Passage to read:
Skip to main content

Langfuse integration for fasteval - evaluate production traces with fasteval metrics

Project description

fasteval-langfuse

Langfuse integration for fasteval - evaluate production traces with fasteval's research-backed metrics.

Installation

pip install fasteval-core fasteval-langfuse

Quick Start

Evaluate Production Traces

Fetch traces from Langfuse and evaluate them with fasteval metrics:

from fasteval_langfuse import langfuse_traces
from fasteval_langfuse.sampling import RandomSamplingStrategy
import fasteval as fe

@fe.correctness(threshold=0.8)
@fe.hallucination(threshold=0.9)
@langfuse_traces(
    project="production",
    filter_tags=["customer-support"],
    time_range="last_24h",
    sampling=RandomSamplingStrategy(sample_size=200)
)
def test_production_traces(trace_id, input, output, context, metadata):
    # Evaluate the trace
    fe.score(output, input=input)

# Run with pytest - scores automatically pushed to Langfuse
# pytest test_production.py -v

Sampling Strategies

Reduce evaluation costs with intelligent sampling:

from fasteval_langfuse.sampling import (
    RandomSamplingStrategy,
    StratifiedSamplingStrategy,
    ScoreBasedSamplingStrategy,
)

# Random sampling - 200 random traces
@langfuse_traces(
    project="prod",
    sampling=RandomSamplingStrategy(sample_size=200, seed=42)
)
def test_random_sample(trace_id, input, output, context, metadata):
    fe.score(output, input=input)

What this exercise asks:
1. Echo the fasteval-langfuse description between "Reduce evaluation costs" and "sampling=RandomSamplingStrategy(sample_size=200, seed=42)", inclusive.
2. Write what comes next in the fasteval-langfuse description, starting after its final line.
The data after this comes from a separate source.

Available data:
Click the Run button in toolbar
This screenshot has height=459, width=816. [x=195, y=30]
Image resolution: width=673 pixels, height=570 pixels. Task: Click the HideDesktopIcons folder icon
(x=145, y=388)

The replies:
1.
Reduce evaluation costs with intelligent sampling:

from fasteval_langfuse.sampling import (
    RandomSamplingStrategy,
    StratifiedSamplingStrategy,
    ScoreBasedSamplingStrategy,
)

# Random sampling - 200 random traces
@langfuse_traces(
    project="prod",
    sampling=RandomSamplingStrategy(sample_size=200, seed=42)

2.
# Stratified sampling - even distribution across user types
@langfuse_traces(
    project="prod",
    sampling=StratifiedSamplingStrategy(
        strata_key="metadata.user_type",
        samples_per_stratum=30
    )
)
def test_across_segments(trace_id, input, output, context, metadata):
    fe.score(output, input=input)

# Score-based sampling - focus on failures
@langfuse_traces(
    project="prod",
    sampling=ScoreBasedSamplingStrategy(
        score_name="user_rating",
        low_score_threshold=3.0,
        low_score_rate=1.0,      # 100% of low ratings
        high_score_rate=0.05     # 5% of high ratings
    )
)
def test_failures(trace_id, input, output, context, metadata):
    fe.score(output, input=input)

Built-in Sampling Strategies

  • NoSamplingStrategy: Evaluate all matching traces (default)
  • RandomSamplingStrategy: Unbiased random sampling
  • StratifiedSamplingStrategy: Even distribution across groups
  • ScoreBasedSamplingStrategy: Oversample low-scoring traces
  • RecentFirstSamplingStrategy: Prioritize recent traces

Dataset Integration

Evaluate against Langfuse datasets. All dataset columns are passed as parameters - declare what you need:

from fasteval_langfuse import langfuse_dataset

# Basic usage
@fe.correctness(threshold=0.8)
@langfuse_dataset(name="qa-golden-set", version="v2")
def test_qa_dataset(input, expected_output):
    response = my_agent(input)
    fe.score(response, expected_output, input=input)

# Using custom metadata fields
@fe.correctness(threshold=0.8)
@langfuse_dataset(name="qa-golden-set", version="v2")
def test_with_metadata(input, expected_output, difficulty, category):
    # difficulty and category come from item.metadata
    response = my_agent(input)
    fe.score(response, expected_output, input=input)

# Only what you need
@fe.correctness(threshold=0.8)
@langfuse_dataset(name="inputs-only")
def test_minimal(input):
    # Only declare input, ignore other fields
    response = my_agent(input)
    fe.score(response, input=input)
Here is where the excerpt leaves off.